Rosely Sayão: diálogo deve ter como foco a educação de todas as crianças, e não do "meu filho", ou do "meu aluno"
O problema é a construção desse senso de autoridade dentro da sala de aula. Para elaborar o estudo Trabalho docente e saúde: o caso dos professores da segunda fase do ensino fundamental, os pesquisadores Maria do Socorro Sales Mariano e Hélder Pordeus Muniz consultaram professores de uma escola de segundo ciclo de ensino fundamental em João Pessoa (PB). O chamado "domínio da turma" é associado à existência de uma especialização técnica em relação à disciplina que lecionam, ao investimento em qualificação profissional e à organização do conteúdo que será exposto em sala de aula. "O desempenho na exposição dos conteúdos em sala e a relação construída entre professora e aluno são elementos igualmente pertinentes para se ter domínio da turma. Ter esse domínio significa menos angústia e maior controle da situação em sala de aula", concluem os pesquisadores. Obviamente, esta é apenas uma das variáveis em jogo, mas, sem dúvida, ela ajuda a determinar a postura do professor em sala. 
Ausências e compensações
Muitos educadores escolares, por sua vez, creem ser obrigados a assumir tarefas que não estão sendo feitas pela família. É comum que pais se dirijam a professores e diretores com dúvidas sobre a educação de seus filhos. Em uma palestra sobre a passagem do ensino fundamental para o médio no Colégio XII de Outubro, Marcos Ercíbio Couto, pai de Letícia, 14, e João Marcos, 10, mostrou-se angustiado: até onde nós, pais, devemos ir,  já que hoje os filhos controlam a situação? Marcos tem dificuldade de falar não para os filhos, não por querer protegê-los, mas porque o acesso fácil à informação deixou o poder argumentativo das crianças mais incisivo. "Há pais que não falam não para compensar a ausência dentro de casa. E então minha filha vê colegas que não sabem receber não e me diz: por que temos uma família com essas coisas antigas, pai? Minha colega não é assim", conta.

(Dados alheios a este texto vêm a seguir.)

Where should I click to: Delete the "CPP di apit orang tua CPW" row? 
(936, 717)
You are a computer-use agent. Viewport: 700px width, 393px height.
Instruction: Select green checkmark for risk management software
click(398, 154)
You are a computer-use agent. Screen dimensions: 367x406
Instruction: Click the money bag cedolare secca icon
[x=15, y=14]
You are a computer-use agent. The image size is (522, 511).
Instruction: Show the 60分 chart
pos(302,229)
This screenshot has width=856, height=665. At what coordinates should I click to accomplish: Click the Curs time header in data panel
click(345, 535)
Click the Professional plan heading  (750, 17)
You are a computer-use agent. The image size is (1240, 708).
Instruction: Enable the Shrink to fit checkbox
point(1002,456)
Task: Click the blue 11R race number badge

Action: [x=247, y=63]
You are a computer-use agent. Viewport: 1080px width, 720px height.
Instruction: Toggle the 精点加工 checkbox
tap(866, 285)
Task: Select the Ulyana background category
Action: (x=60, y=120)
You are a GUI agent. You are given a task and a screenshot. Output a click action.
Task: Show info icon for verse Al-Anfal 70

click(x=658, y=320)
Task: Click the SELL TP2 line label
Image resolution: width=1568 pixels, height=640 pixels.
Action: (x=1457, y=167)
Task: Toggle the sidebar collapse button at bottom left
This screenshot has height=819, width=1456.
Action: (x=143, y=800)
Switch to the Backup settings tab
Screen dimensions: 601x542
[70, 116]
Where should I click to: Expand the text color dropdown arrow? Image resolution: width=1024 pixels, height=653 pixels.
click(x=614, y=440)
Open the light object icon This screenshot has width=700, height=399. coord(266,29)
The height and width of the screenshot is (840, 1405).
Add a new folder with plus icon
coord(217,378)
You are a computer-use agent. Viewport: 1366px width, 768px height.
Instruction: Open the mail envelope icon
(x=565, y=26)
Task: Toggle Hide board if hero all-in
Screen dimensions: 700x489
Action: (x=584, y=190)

Uma das coisas que a família teria deixado de fazer é a educação familiar, que envolve a transmissão de valores que norteiam a convivência do indivíduo na sociedade. "A criança está vindo para a escola sem alguns elementos. Por exemplo, elas são mais individualistas na maneira de se comportar", diz Esther Carvalho, diretora do Colégio Rio Branco. Mas até que ponto o próprio individualismo não seria um valor contemporâneo, como a competição e o consumo? A partir desse questionamento, Rosely Sayão diz que as crianças chegam, sim, com valores na escola - só não são aqueles que se deseja.
Aqui, a ideia de abandono é reforçada: se os pais já trabalham com um ideal de filho, a escola pensa o aluno da mesma maneira. "É uma ótima parceria: ninguém olha a criança como de fato ela é. Assim, a escola não se sente desafiada a desenvolver práticas educativas que aprimorem seu desenvolvimento", afirma a psicóloga. Ana Maria Matrandonakis, coordenadora de ensino fundamental 1 do Colégio XII de Outubro, vai além: a maioria das famílias não dá conta da formação inicial e não consegue acompanhar os filhos, mas também não acredita no que a escola diz.  "Quando acontece um conflito na escola, nós somos os culpados. Os pais estão sempre um pouco bravos porque temos de resolver um problema pontual. O filho dele não tem problemas", diz. Aqui é preciso fazer uma distinção importante e que é unânime entre os especialistas: quando o professor reclama do aluno para o pai, está evocando a face estudantil daquele indivíduo. "Não é o mesmo sujeito que está lá. O filho pode ser uma coisa, mas o aluno da professora é outra", lembra Groppa Aquino.
Marcos Ercíbio Couto: angústia com os limites da atuação paterna, já que os filhos controlam a situação
Separar ou juntar?

Muitas das angústias relacionadas ao tema são provenientes das mudanças socioeconômicas e culturais do mundo contemporâneo. A fugacidade, as relações superficiais, o consumismo e o individualismo ainda são questões em aberto para a sociedade. Originalmente, a família é lugar do singular, do afeto. Em contrapartida, a escola é lugar do "mais um": é ali que as relações sociais se desenvolvem. Quando esses dois mundos devem se encontrar? Aliás, eles devem se encontrar? Ou o que é da escola, à escola? As opiniões são diversificadas.


Aliança inviável

Julio Groppa Aquino faz a voz dos que aceitam a inviabilidade da parceria entre as duas instituições. Para ele, quando os pais não participam, a escola reclama. E quando participam, reclama também. "Só chamamos os pais na hora em que o bicho pega. Ou nas festinhas insossas. Na escola privada, chamamos para mostrar que o dinheiro está valendo. Na pública, para responsabilizarmos os pais pela parte pedagógica. Só tem uma saída: não participar", defende.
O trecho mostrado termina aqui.